Why is lining up in a single file line to wait to be checked and evaluated by the U.S. government illegal? This sounds like any day at Ellis Island before Congress closed legal immigration to most of the world. So what’s the problem?
Under 8 U.S.C. § 1182(a)(6)(A)(i), immigrants are “inadmissible” to the United States, and they are criminally liable under 8 U.S.C. § 1325(a) if they enter the United States at a “place other than as designated” by the Secretary of the Department of Homeland Security (DHS). In other words, the only reason that these asylum seekers are considered illegal immigrants is that they have entered the country at a location not designated by Secretary of Homeland Security Alejandro Mayorkas.
DHS Secretary Mayorkas could simply designate the entire border as a valid place to cross, and these violations of the law would immediately disappear (so long as the people crossing did not try also to evade detection). More narrowly, he could just designate many of the usual places that immigrants are already crossing to turn themselves in as places that are legal to cross so long as they wait to be processed.
Doing this would not immediately grant asylum seekers any status in the United States, and they could still be deported immediately if they had no credible claim. But erasing the legal violation would remove numerous legal difficulties that asylum seekers face after they enter the country. They could not be sent to prison for entering the country. They would not be subject to any legal barrier to adjusting their status based on family or employer sponsorship.
Of course, this prospect raises the important question: why didn’t the immigrants already enter at one of the designated ports of entry? The answer is that the government refuses to allow nearly all of them to enter there. Even though the 8 U.S.C. § 1158 plainly authorizes people to apply for asylum at ports of entry (or between them!), the U.S. government is not following this law:
Any alien who is physically present in the United States or who arrives in the United States (whether or not at a designated port of arrival and including an alien who is brought to the United States after having been interdicted in international or United States waters), irrespective of such alien’s status, may apply for asylum.
It also works with the Mexico government to prevent people from reaching ports of entry to apply.

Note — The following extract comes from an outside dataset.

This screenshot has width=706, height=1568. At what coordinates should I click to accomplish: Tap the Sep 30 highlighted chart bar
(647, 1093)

CBP has long claimed it lacked “capacity” to process people at the ports of entry, turning them away—which leads them to cross illegally. This capacity excuse is a pretext to ignore their legal right to asylum. But accepting this premise, if DHS knows that they will be crossing somewhere else when it turns them away at those border crossing points, DHS is causing illegal immigration. If DHS prefers to force them to cross somewhere away from other travelers, it should just designate specific places for asylum seekers to cross—eliminating the violation of the law.

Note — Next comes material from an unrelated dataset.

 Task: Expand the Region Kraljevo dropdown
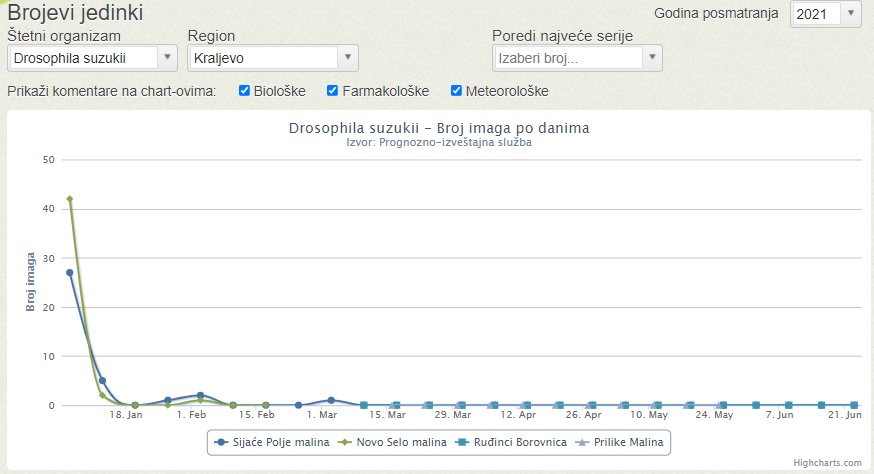273,58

As important as the legal implications are, the political implications are just as important. If these entries are legal, it removes the most significant rhetorical tool for opponents of immigration. DHS has the power to change the story about the border from one of chaos and illegality to one of orderliness and legality, and its refusal to do so leads to greater hostility to immigrants and feeds into misguided “invasion” narratives around immigration. DHS should stop blocking asylum seekers and create a process for legal entry to the United States.